These guys also have a strange scene of humour the vocal elements of London Cab for example are basically a helium-voiced version of Three Blind Mice! Perhaps a little unlike most Canterbury bands, they can also churn out some mean heavy rock riffs. My two favourite pieces are probably Gelatine, which is a psychedelic Floyd meets Soft Machine masterpiece, with prominent organ from Hemlinger, a well-packaged bass solo from Didier Thibault and fantastic riffled drumming from Gerard Pons and the 15 minute long Last Song (which is actually the penultimate track here).

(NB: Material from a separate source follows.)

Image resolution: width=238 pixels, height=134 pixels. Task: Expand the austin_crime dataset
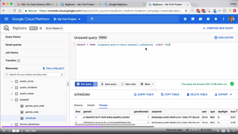click(12, 81)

Last Song is full of high-octane jazz-rock, although it can seem overlong ... what with a monster Pons drum solo and all (I think it goes on for nearly 4 minutes!). Thankfully just as you are about to get tired of it, a very nice psych organ section takes over. The concluding track Memories is a melancholy acoustic guitar/flute instrumental that is quite different from the rest of the album, showing the diversity the group had at its disposal.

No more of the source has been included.